• [What the task asks]: What is needed here is an exact printout of the data, with no pictures included.

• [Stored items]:
Start of Block

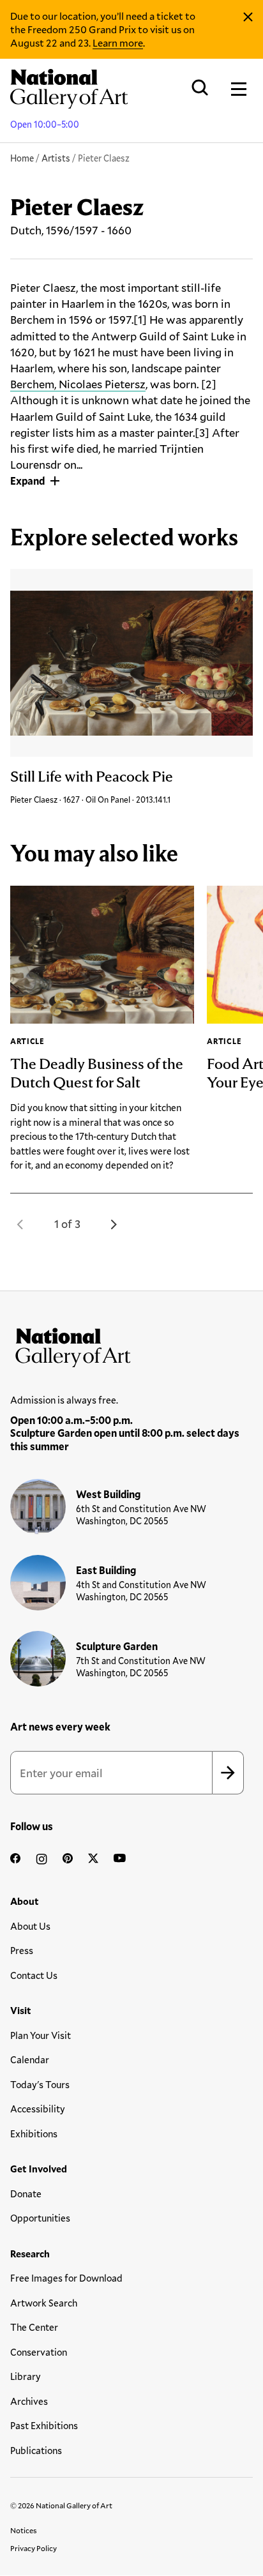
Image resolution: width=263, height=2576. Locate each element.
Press (21, 1950)
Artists (55, 158)
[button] (20, 1224)
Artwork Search (43, 2302)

End of Block

• [Response to the task]:
Image resolution: width=263, height=2576. Locate each element.
Press (21, 1950)
Artists (55, 158)
[button] (20, 1224)
Artwork Search (43, 2302)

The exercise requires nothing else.